他这话,不仅又把皮球踢给梅延年了,而且还点明“军令状”和“班子出事”这两个关键点,等于是默认了梅延年发难的理由,自己却又置身事外。
梅延年眼看楚清明已经成了众矢之的,于是果断开口:“清明同志毕竟还年轻,他追求政绩难免心切,也难免考虑不周。如今,考虑到枫桥县目前的复杂局面,以及当初楚清明同志立下的军令状,现在出于对工作的需要,也出于对年轻干部的爱护,我认为可以对楚清明同志的工作岗位进行适当调整,这才是当前比较稳妥的选择。到时候我们会形成建议,上报省委。”
虽然楚清明当初立下军令状的彩头是请辞县委书记一职,但这种事情几乎不可能真去落实的。
眼下,能趁机把楚清明调离县委书记岗位,彻底边缘化他,就已经是梅延年最大的心理预期了。
而楚清明听着周洪涛的官话,又看着梅延年等人志在必得的小人嘴脸,忽然笑了,笑容里带着一丝决绝和嘲讽。

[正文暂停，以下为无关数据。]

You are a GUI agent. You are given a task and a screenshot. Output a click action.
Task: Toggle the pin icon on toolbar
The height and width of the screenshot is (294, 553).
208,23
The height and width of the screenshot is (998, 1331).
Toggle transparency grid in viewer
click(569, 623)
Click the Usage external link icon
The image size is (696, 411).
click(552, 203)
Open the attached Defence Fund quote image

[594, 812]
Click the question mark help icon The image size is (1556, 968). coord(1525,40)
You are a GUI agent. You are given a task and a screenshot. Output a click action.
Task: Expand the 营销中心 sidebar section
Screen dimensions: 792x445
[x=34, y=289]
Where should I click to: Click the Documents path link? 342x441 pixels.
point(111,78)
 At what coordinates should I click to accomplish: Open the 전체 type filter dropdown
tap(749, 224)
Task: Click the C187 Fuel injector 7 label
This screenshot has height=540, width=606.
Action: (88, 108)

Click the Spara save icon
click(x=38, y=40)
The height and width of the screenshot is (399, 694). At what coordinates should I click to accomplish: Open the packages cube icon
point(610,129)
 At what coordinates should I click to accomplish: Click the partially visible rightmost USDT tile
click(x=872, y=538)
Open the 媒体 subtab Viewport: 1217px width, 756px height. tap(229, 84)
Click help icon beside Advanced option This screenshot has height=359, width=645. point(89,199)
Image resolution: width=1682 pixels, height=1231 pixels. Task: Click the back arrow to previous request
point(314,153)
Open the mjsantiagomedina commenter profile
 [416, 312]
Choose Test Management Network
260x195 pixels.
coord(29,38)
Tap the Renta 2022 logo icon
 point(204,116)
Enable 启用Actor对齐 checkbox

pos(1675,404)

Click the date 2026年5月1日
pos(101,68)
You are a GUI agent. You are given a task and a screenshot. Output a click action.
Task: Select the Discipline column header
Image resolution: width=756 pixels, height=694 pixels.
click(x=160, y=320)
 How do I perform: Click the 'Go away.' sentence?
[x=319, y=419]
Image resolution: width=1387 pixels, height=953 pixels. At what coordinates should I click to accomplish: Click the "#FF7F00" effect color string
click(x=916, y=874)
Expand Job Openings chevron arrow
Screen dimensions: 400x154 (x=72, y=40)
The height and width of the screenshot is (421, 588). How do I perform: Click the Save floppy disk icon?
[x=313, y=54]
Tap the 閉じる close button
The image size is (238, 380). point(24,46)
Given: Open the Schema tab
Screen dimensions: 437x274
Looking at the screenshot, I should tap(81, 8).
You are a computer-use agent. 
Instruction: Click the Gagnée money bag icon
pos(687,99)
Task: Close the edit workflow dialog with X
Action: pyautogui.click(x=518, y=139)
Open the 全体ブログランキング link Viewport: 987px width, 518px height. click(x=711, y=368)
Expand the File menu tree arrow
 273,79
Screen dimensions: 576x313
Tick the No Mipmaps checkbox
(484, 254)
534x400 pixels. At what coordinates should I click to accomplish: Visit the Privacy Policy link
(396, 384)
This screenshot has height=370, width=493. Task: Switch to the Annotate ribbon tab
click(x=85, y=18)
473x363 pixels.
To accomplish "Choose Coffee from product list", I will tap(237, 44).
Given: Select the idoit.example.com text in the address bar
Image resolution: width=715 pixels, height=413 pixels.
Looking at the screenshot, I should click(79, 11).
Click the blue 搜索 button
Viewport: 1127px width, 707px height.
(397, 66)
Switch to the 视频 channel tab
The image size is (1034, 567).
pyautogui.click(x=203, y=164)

下一秒,他缓缓站起身,目光平静地扫过主席台,风轻云淡道:
“既然市委,市政府都如此不信任我楚清明,认为我不适合再担任枫桥县委书记。那好,我可以兑现当初的承诺,现在就正式提出,辞去枫桥县委书记、常委、委员职务!”
这这这……
他竟然真的提出了辞职!
这一下,完全出乎了梅延年等人的预料。
他们原本想的是,借此机会调整楚清明的岗位,把他晾到一边,却没想到,楚清明如此刚烈固执,直接掀了桌子!
梅延年脸上的从容瞬间僵住,眼底闪过一丝惊疑和不安。
楚清明这言行太反常了!
他凭什么这么有底气?
难道……京城之行,真的有着他们不知道的变数?
突然,一种不好的预感悄然爬上梅延年的心头。
随即,他连忙出声,试图稳住局面:“清明同志!你不要冲动!辞职这种气话,怎么能随便说!我们今天是在讨论工作,目的也是为了帮助枫桥县更好的发展。再说了,岗位调整是为了大局工作,这和你个人请辞乃是两码事!你的辞职请求,赶紧收回吧……”
“不!梅市长,我这不是气话,而是我的正式请求。”楚清明打断了他,语气斩钉截铁,没有丝毫回旋余地,“就请梅市长,按程序上报吧。”
说完,他竟是不再看主席台一眼,径直坐了下来,闭目养神,仿佛周遭的一切喧嚣都已与他无关。
会场内,一片死寂。
所有人都被楚清明这石破天惊的举动震住了。
梅延年看着台下这道年轻身影,心中的不安,如同墨汁滴入清水,迅速扩散开来。